Ralph Harrison

Personal information
- Nationality: British (English)
- Born: Q1, 1885 Cullercoats, Northumberland, England
- Died: December 1966 (agd 81) Whitley Bay, Northumberland, England

Sport
- Sport: Athletics
- Event: Racewalking
- Club: North Shields Walking Club

= Ralph Harrison (athlete) =

British athlete

Ralph Harrison (Q1 1885 - December 1966) was a British racewalker who competed at the 1908 Summer Olympics.

== Biography ==
Harrison was born in Cullercoats, Northumberland, England, the son of a self-employed Northumberland fisherman.
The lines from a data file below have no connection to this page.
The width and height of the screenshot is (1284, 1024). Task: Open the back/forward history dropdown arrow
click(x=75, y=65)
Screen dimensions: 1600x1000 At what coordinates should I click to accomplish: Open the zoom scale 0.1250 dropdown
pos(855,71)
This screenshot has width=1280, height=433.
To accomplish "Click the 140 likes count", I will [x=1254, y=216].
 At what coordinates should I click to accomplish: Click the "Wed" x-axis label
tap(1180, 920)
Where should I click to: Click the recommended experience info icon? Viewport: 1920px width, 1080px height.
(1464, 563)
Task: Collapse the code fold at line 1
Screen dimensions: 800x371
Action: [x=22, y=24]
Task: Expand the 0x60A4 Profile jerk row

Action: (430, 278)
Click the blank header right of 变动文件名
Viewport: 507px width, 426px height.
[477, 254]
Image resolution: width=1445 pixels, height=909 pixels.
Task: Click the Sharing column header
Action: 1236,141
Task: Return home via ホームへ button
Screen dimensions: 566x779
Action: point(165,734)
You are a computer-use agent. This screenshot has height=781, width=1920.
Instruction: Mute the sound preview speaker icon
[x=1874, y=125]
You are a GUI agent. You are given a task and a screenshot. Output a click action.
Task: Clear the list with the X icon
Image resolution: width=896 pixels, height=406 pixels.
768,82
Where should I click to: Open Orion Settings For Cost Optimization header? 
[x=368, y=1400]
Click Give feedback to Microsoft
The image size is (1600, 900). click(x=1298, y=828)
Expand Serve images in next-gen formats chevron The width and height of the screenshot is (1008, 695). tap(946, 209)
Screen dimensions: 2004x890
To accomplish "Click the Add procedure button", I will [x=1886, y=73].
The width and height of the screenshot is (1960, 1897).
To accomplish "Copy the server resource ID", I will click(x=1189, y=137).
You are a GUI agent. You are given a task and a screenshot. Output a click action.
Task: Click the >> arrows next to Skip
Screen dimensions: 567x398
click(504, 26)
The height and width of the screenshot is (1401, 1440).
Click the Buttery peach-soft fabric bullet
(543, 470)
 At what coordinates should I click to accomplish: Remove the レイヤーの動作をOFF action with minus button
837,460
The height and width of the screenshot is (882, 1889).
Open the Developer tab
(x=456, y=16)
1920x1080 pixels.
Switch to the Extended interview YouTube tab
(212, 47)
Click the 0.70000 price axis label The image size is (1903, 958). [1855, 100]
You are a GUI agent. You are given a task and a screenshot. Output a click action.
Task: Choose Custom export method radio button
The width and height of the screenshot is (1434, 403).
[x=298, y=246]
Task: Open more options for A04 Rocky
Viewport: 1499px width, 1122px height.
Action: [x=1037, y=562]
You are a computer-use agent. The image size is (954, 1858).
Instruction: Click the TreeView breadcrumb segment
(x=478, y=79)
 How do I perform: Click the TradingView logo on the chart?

He was a member of the North Shields Walking Club and by trade he was a grocer's assistant.

Harrison finished third behind Alfred Yeoumans in the 2 miles walk event at the 1906 AAA Championships but the following year he became the British 2 miles walk champion after winning the British AAA Championships title at the 1907 AAA Championships.

In 1908, he finished third behind George Larner, and secured a place at the Olympics. Harrison represented the Great Britain team at the 1908 Olympic Games in London, where he participated in the men's 3500 metres walk. In his heat he finished second behind Canadian George Goulding and progressed to the Olympic final but was disqualified during the final for violations on the second lap. Just two days later he was due to participate in the men's 10 miles walk event but despite reaching the 3.5km final was unable to secure time away from his work and did not start the event.

In 1921 he was working at Brough and Sons Wholesale Grocers in Chester-le-Street.